The decade, from the start of 2021 to the end of 2030, will be a defining one for those people alive today and depending on what reductions we make in terms of fossil fuels, many generations into the future. We have 3652 days if you count from the 1st of January and the two leap years of 2024 and 2028. To some that may sound like a lot of days and to others no time at all. It would be difficult enough if we managed to stabilise the human population but we are far from doing that. Much of the reason for current increases in our total number are the lack of women’s rights, the inequality between women and men and the lack of access to contraception, family planning, abortion and not forgetting the issue of child brides and child mothers.
How big a problem is it?
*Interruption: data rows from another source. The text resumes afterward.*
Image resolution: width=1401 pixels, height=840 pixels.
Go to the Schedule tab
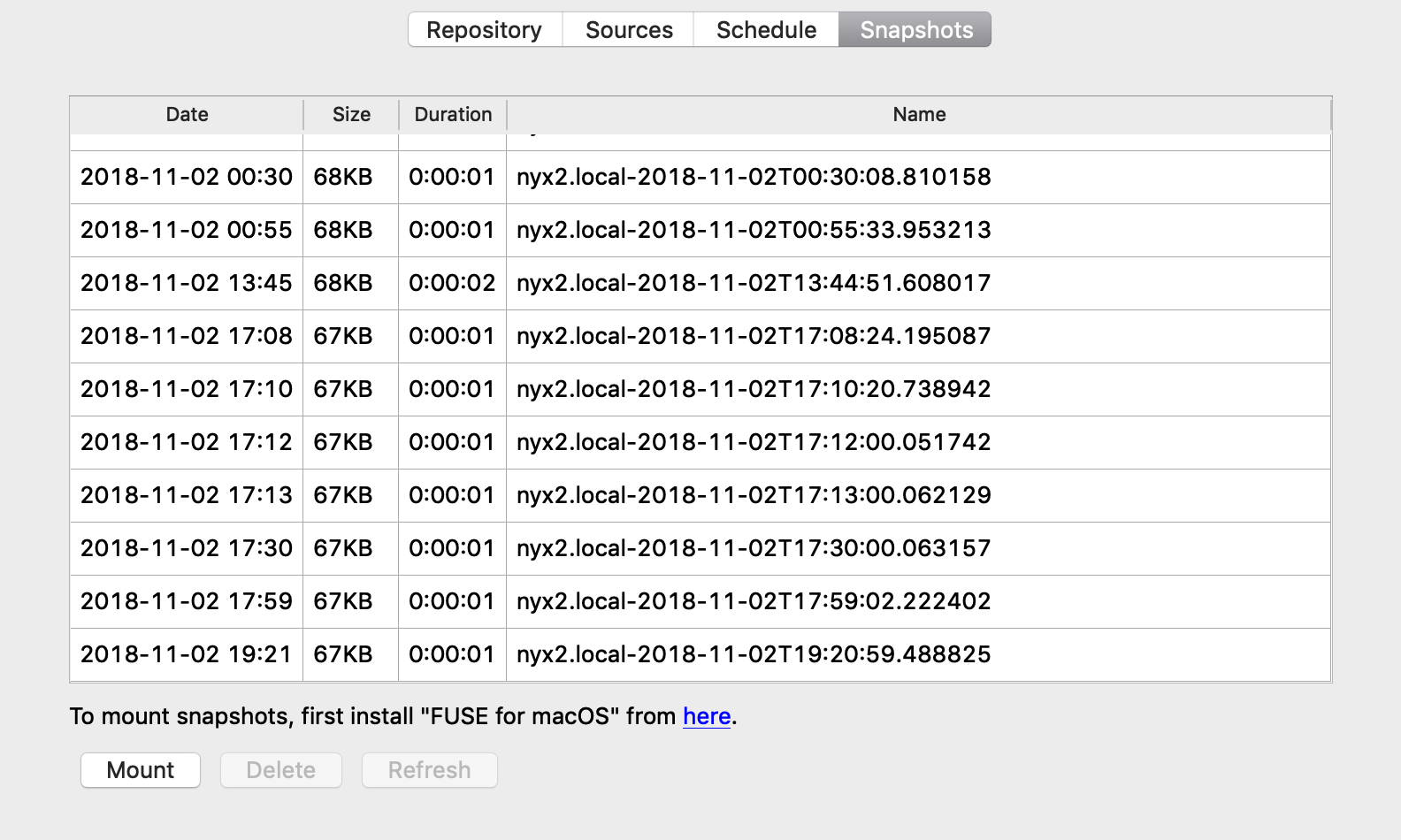tap(766, 30)
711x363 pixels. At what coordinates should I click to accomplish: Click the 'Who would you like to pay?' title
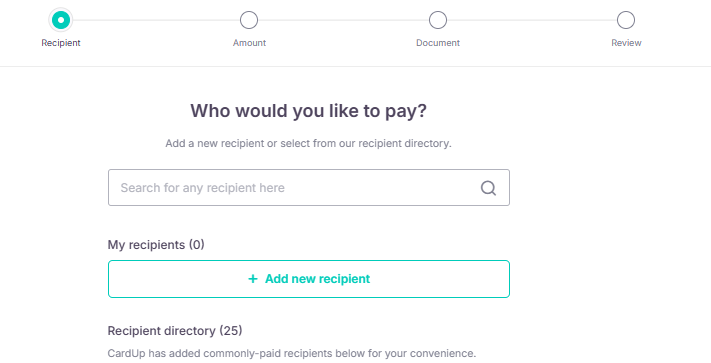(308, 111)
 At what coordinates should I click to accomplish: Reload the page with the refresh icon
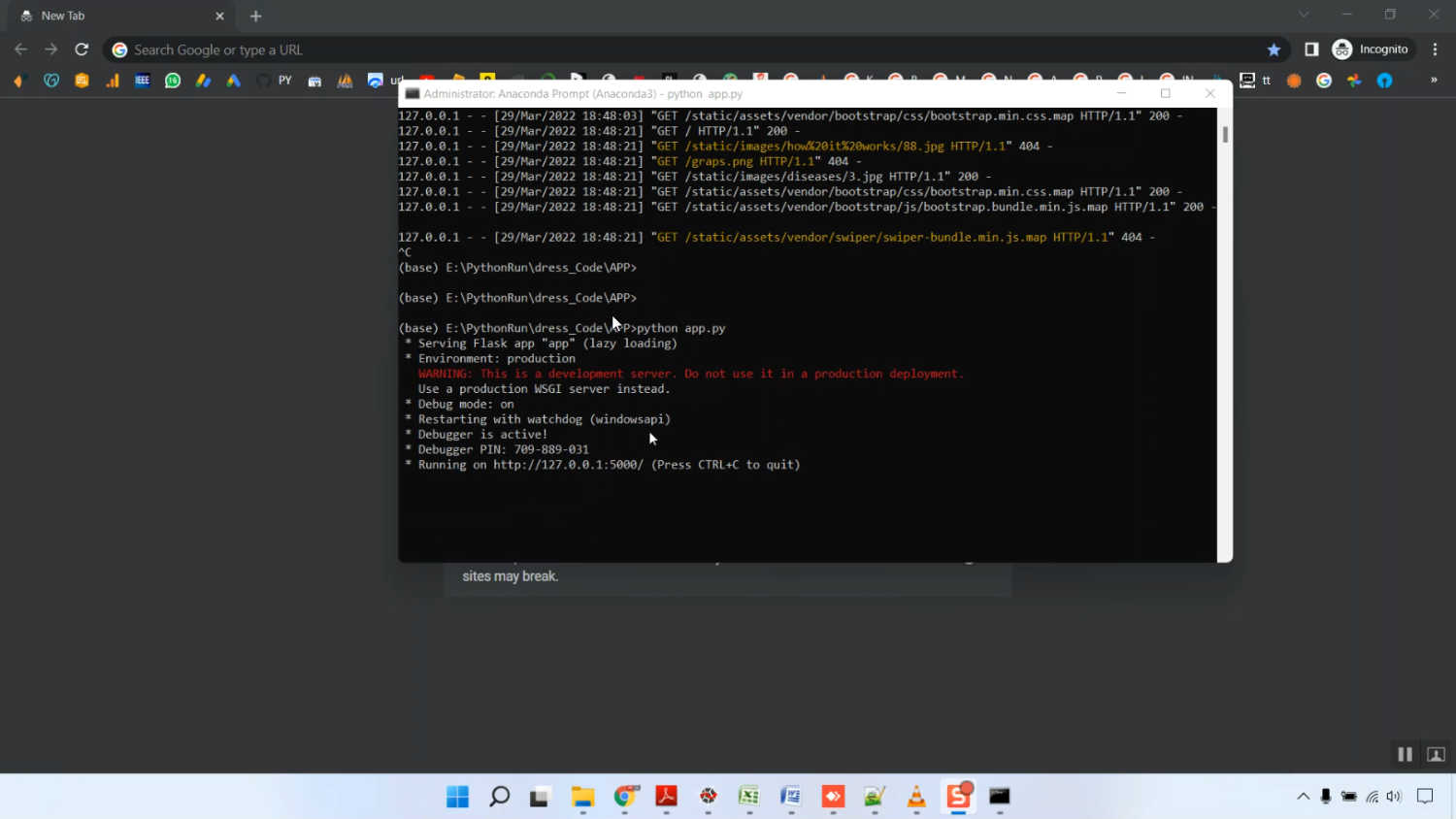[82, 49]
Possibly it’s as big as burning fossil fuels. Many included myself see it as one of the larger human elephants in the room. In the 366 days of 2020 the world’s head count increased by let’s call it 80,000,000 despite the extra deaths due to the pandemic. So in 2020 an extra 10 Switzerlands were created, https://www.worldometers.info/demographics/world-demographics/. So in general, even though the fertility rate is falling and we assume that the pandemic will pass we can apply the same number of additional people being born for this the crucial decade in human history. It’s an uphill struggle to meet the Sustainable Development Goals as it is but at the rate humans are reproducing we would create another 100 Switzerlands by the end of 2030, 800,000,000 people. Now you could argue it would be less but even if it was 600,000,000 extra people they would still need food, water, shelter, education, energy, in some form, infrastructure, jobs, medicine, household goods etc. Not all within the next 10 years but it is easy to see how unsustainable it is since we cannot provide these things for the current 7,800,000,000 humans. It should be noted as a generalisation that countries where women do not have rights such as access to abortion are also those from which migration in search of work for example are the highest, https://www.statista.com/chart/13680/the-legal-status-of-abortion-worldwide/?utm_source=Statista+Global&utm_campaign=ec3b7da732-All_InfographTicker_daily_COM_AM_KW49_2020_Th_COPY&utm_medium=email&utm_term=0_afecd219f5-ec3b7da732-310309078. Therefore women’s rights and inequality are one of the largest human elephants in the room. What happens in what remains of the 3652 days of this decade will come back to haunt the human race for a long time in the future. It is time to change because we are too many, we take too much.